Your task —
Please repeat all of the listing exactly.

........

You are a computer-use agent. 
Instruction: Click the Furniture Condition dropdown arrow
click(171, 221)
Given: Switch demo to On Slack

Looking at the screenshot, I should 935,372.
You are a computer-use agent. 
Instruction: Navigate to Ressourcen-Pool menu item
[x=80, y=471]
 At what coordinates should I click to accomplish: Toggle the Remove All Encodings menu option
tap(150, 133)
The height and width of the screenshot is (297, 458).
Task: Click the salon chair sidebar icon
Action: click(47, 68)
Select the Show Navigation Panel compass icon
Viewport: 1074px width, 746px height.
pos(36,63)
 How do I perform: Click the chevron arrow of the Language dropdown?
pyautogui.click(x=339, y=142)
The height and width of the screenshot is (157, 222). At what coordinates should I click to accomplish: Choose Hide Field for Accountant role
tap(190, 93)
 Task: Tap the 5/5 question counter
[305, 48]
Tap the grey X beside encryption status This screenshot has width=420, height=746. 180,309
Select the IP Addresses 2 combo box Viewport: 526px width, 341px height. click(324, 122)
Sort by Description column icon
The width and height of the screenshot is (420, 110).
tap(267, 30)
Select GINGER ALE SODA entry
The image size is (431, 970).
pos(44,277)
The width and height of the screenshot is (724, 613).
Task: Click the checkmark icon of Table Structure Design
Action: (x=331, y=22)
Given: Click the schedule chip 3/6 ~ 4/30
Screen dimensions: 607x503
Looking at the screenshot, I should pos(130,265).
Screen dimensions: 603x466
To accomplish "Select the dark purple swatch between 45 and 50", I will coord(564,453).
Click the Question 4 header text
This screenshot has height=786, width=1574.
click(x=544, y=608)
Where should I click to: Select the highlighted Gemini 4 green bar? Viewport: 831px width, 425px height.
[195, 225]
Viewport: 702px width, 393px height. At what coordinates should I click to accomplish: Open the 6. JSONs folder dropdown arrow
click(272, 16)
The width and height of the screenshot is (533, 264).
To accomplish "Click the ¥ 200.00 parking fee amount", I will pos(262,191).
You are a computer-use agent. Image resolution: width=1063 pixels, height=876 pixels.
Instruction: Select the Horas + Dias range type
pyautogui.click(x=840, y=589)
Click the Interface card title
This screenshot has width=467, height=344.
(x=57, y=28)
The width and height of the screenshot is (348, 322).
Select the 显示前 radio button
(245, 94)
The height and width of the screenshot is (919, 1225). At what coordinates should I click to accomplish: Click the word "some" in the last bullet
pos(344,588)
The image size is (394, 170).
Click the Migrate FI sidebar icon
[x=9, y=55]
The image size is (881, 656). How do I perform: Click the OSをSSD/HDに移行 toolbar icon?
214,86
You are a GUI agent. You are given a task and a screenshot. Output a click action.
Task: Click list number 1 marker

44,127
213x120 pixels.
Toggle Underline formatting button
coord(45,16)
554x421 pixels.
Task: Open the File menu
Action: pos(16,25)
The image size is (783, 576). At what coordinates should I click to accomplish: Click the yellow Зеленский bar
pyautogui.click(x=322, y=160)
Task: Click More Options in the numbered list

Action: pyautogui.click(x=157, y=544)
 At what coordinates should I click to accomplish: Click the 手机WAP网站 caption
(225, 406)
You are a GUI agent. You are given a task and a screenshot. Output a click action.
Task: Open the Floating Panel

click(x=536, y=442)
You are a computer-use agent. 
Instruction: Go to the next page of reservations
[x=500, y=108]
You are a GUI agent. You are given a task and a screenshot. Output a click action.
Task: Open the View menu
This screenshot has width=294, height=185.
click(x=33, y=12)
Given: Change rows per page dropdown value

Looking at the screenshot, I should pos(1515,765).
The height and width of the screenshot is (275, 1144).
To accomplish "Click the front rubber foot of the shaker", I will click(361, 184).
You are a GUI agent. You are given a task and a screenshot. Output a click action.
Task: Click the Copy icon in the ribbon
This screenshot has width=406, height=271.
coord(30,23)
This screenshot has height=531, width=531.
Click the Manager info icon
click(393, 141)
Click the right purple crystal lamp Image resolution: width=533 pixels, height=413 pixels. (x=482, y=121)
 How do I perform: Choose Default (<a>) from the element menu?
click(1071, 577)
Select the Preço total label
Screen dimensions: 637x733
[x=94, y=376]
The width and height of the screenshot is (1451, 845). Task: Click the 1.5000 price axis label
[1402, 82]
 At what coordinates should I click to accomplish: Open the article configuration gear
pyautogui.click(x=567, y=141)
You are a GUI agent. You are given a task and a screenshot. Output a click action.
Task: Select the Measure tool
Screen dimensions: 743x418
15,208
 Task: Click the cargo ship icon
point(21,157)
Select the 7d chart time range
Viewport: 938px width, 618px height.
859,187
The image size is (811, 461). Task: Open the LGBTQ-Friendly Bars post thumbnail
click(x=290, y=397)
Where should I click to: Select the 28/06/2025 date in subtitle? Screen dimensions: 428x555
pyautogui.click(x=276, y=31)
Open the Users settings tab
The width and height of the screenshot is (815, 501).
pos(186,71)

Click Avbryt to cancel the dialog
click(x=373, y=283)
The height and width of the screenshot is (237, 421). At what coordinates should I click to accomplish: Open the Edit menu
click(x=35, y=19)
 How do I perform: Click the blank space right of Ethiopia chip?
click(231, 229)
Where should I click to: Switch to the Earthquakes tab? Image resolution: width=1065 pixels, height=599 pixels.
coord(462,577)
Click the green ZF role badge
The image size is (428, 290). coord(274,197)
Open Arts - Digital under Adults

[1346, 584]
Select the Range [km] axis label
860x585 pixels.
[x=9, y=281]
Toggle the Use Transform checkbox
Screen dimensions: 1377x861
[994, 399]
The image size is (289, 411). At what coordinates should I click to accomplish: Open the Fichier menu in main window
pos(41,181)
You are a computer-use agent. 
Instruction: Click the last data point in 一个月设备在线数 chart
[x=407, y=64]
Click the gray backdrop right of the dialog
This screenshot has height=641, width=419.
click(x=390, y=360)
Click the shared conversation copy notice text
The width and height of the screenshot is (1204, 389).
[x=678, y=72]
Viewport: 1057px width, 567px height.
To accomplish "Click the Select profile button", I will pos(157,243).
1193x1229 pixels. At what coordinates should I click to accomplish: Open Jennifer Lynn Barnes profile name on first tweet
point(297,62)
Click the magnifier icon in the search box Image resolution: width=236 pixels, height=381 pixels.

........

Output for this task —
You are a computer-use agent. 
Instruction: Click the Furniture Condition dropdown arrow
click(171, 221)
Given: Switch demo to On Slack

Looking at the screenshot, I should 935,372.
You are a computer-use agent. 
Instruction: Navigate to Ressourcen-Pool menu item
[x=80, y=471]
 At what coordinates should I click to accomplish: Toggle the Remove All Encodings menu option
tap(150, 133)
The height and width of the screenshot is (297, 458).
Task: Click the salon chair sidebar icon
Action: click(47, 68)
Select the Show Navigation Panel compass icon
Viewport: 1074px width, 746px height.
pos(36,63)
 How do I perform: Click the chevron arrow of the Language dropdown?
pyautogui.click(x=339, y=142)
The height and width of the screenshot is (157, 222). At what coordinates should I click to accomplish: Choose Hide Field for Accountant role
tap(190, 93)
 Task: Tap the 5/5 question counter
[305, 48]
Tap the grey X beside encryption status This screenshot has width=420, height=746. 180,309
Select the IP Addresses 2 combo box Viewport: 526px width, 341px height. click(324, 122)
Sort by Description column icon
The width and height of the screenshot is (420, 110).
tap(267, 30)
Select GINGER ALE SODA entry
The image size is (431, 970).
pos(44,277)
The width and height of the screenshot is (724, 613).
Task: Click the checkmark icon of Table Structure Design
Action: (x=331, y=22)
Given: Click the schedule chip 3/6 ~ 4/30
Screen dimensions: 607x503
Looking at the screenshot, I should pos(130,265).
Screen dimensions: 603x466
To accomplish "Select the dark purple swatch between 45 and 50", I will coord(564,453).
Click the Question 4 header text
This screenshot has height=786, width=1574.
click(x=544, y=608)
Where should I click to: Select the highlighted Gemini 4 green bar? Viewport: 831px width, 425px height.
[195, 225]
Viewport: 702px width, 393px height. At what coordinates should I click to accomplish: Open the 6. JSONs folder dropdown arrow
click(272, 16)
The width and height of the screenshot is (533, 264).
To accomplish "Click the ¥ 200.00 parking fee amount", I will pos(262,191).
You are a computer-use agent. Image resolution: width=1063 pixels, height=876 pixels.
Instruction: Select the Horas + Dias range type
pyautogui.click(x=840, y=589)
Click the Interface card title
This screenshot has width=467, height=344.
(x=57, y=28)
The width and height of the screenshot is (348, 322).
Select the 显示前 radio button
(245, 94)
The height and width of the screenshot is (919, 1225). At what coordinates should I click to accomplish: Click the word "some" in the last bullet
pos(344,588)
The image size is (394, 170).
Click the Migrate FI sidebar icon
[x=9, y=55]
The image size is (881, 656). How do I perform: Click the OSをSSD/HDに移行 toolbar icon?
214,86
You are a GUI agent. You are given a task and a screenshot. Output a click action.
Task: Click list number 1 marker

44,127
213x120 pixels.
Toggle Underline formatting button
coord(45,16)
554x421 pixels.
Task: Open the File menu
Action: pos(16,25)
The image size is (783, 576). At what coordinates should I click to accomplish: Click the yellow Зеленский bar
pyautogui.click(x=322, y=160)
Task: Click More Options in the numbered list

Action: pyautogui.click(x=157, y=544)
 At what coordinates should I click to accomplish: Click the 手机WAP网站 caption
(225, 406)
You are a GUI agent. You are given a task and a screenshot. Output a click action.
Task: Open the Floating Panel

click(x=536, y=442)
You are a computer-use agent. 
Instruction: Go to the next page of reservations
[x=500, y=108]
You are a GUI agent. You are given a task and a screenshot. Output a click action.
Task: Open the View menu
This screenshot has width=294, height=185.
click(x=33, y=12)
Given: Change rows per page dropdown value

Looking at the screenshot, I should pos(1515,765).
The height and width of the screenshot is (275, 1144).
To accomplish "Click the front rubber foot of the shaker", I will click(361, 184).
You are a GUI agent. You are given a task and a screenshot. Output a click action.
Task: Click the Copy icon in the ribbon
This screenshot has width=406, height=271.
coord(30,23)
This screenshot has height=531, width=531.
Click the Manager info icon
click(393, 141)
Click the right purple crystal lamp Image resolution: width=533 pixels, height=413 pixels. (x=482, y=121)
 How do I perform: Choose Default (<a>) from the element menu?
click(1071, 577)
Select the Preço total label
Screen dimensions: 637x733
[x=94, y=376]
The width and height of the screenshot is (1451, 845). Task: Click the 1.5000 price axis label
[1402, 82]
 At what coordinates should I click to accomplish: Open the article configuration gear
pyautogui.click(x=567, y=141)
You are a GUI agent. You are given a task and a screenshot. Output a click action.
Task: Select the Measure tool
Screen dimensions: 743x418
15,208
 Task: Click the cargo ship icon
point(21,157)
Select the 7d chart time range
Viewport: 938px width, 618px height.
859,187
The image size is (811, 461). Task: Open the LGBTQ-Friendly Bars post thumbnail
click(x=290, y=397)
Where should I click to: Select the 28/06/2025 date in subtitle? Screen dimensions: 428x555
pyautogui.click(x=276, y=31)
Open the Users settings tab
The width and height of the screenshot is (815, 501).
pos(186,71)

Click Avbryt to cancel the dialog
click(x=373, y=283)
The height and width of the screenshot is (237, 421). At what coordinates should I click to accomplish: Open the Edit menu
click(x=35, y=19)
 How do I perform: Click the blank space right of Ethiopia chip?
click(231, 229)
Where should I click to: Switch to the Earthquakes tab? Image resolution: width=1065 pixels, height=599 pixels.
coord(462,577)
Click the green ZF role badge
The image size is (428, 290). coord(274,197)
Open Arts - Digital under Adults

[1346, 584]
Select the Range [km] axis label
860x585 pixels.
[x=9, y=281]
Toggle the Use Transform checkbox
Screen dimensions: 1377x861
[994, 399]
The image size is (289, 411). At what coordinates should I click to accomplish: Open the Fichier menu in main window
pos(41,181)
You are a computer-use agent. 
Instruction: Click the last data point in 一个月设备在线数 chart
[x=407, y=64]
Click the gray backdrop right of the dialog
This screenshot has height=641, width=419.
click(x=390, y=360)
Click the shared conversation copy notice text
The width and height of the screenshot is (1204, 389).
[x=678, y=72]
Viewport: 1057px width, 567px height.
To accomplish "Click the Select profile button", I will pos(157,243).
1193x1229 pixels. At what coordinates should I click to accomplish: Open Jennifer Lynn Barnes profile name on first tweet
point(297,62)
Click the magnifier icon in the search box Image resolution: width=236 pixels, height=381 pixels.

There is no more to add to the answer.